Tim Armstrong has posted comments on this change.

Change subject: IMPALA-3905: HdfsScanner::GetNext() for Avro, RC, and Seq scans.
......................................................................


Patch Set 2:

(26 comments)

No major concerns, I think there's a lot of opportunity to make the code easier 
to follow though.

http://gerrit.cloudera.org:8080/#/c/6527/2/be/src/exec/base-sequence-scanner.cc
File be/src/exec/base-sequence-scanner.cc:

Line 72:     header_(nullptr),
Initialise these in the class itself to avoid the duplication.


PS2, Line 130: nullptr
Don't need this argument.


Line 137:       
static_cast<HdfsScanNode*>(scan_node_)->AddMaterializedRowBatch(row_batch);
The transfer of ownership of this row batch is confusing and inconsistent 
between the two modes. 

I think it would be more consistent if, when there's a queue, Close() creates 
the row batch itself rather than having the caller do it.


Line 211:   // scan range
The logic for updating 'eos_'is a little confusing here, since we set 'eos_' 
then keep reading. Maybe we could instead have a local variable called 
something like 'last_sync' here and set 'eos_ = last_sync || stream_->eof()' 
below.


http://gerrit.cloudera.org:8080/#/c/6527/2/be/src/exec/base-sequence-scanner.h
File be/src/exec/base-sequence-scanner.h:

Line 40: /// through the first complete sync in the next range.
The positioning of line breaks is a bit weird in this paragraphs. Also maybe it 
would be good to have a heading like "Handling of sync markers" so it's easier 
to figure out what the comment is about when scanning through this file.


Line 86:   virtual Status GetNextInternal(RowBatch* row_batch);
Can you add WARN_UNUSED_RESULT to the functions that return Status?


PS2, Line 115:  Read and validate sync marker against header_->syn
Maybe "Read sync marker from 'stream_' and validate against header_->sync"


http://gerrit.cloudera.org:8080/#/c/6527/2/be/src/exec/hdfs-avro-scanner.cc
File be/src/exec/hdfs-avro-scanner.cc:

Line 60:     avro_header_(nullptr),
Initialise these in the class itself to avoid having to update in multiple 
places.


Line 535:       VLOG_FILE << "Decompressed " << compressed_size << " to " << 
data_len_;
Remove this log?
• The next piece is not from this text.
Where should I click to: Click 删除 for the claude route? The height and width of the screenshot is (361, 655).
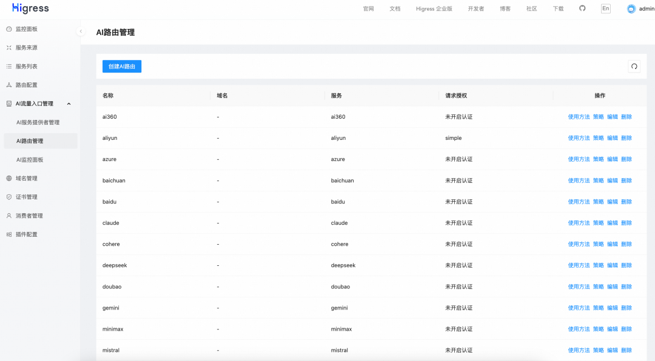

It doesn't seem very useful.


Line 557:       if (codegend_decode_avro_data_ != nullptr) {
Flatten out this else if {} to reduce nesting?


http://gerrit.cloudera.org:8080/#/c/6527/2/be/src/exec/hdfs-avro-scanner.h
File be/src/exec/hdfs-avro-scanner.h:

PS2, Line 135: data_
maybe data_block_* to be more explicit? Or group these into a struct for the 
data block?


PS2, Line 140: num_records_
num_records_in_block_ or similar? Otherwise it's hard to know what it's 
counting.


http://gerrit.cloudera.org:8080/#/c/6527/2/be/src/exec/hdfs-parquet-scanner.cc
File be/src/exec/hdfs-parquet-scanner.cc:

Line 410:     Status status = GetNextInternal(batch);
It's not obvious why the batch needs to be added to the queue (I assume it's 
because previously-appended batches may reference data that was attached to 
'batch'). Should add a comment so people don't accidentally break this.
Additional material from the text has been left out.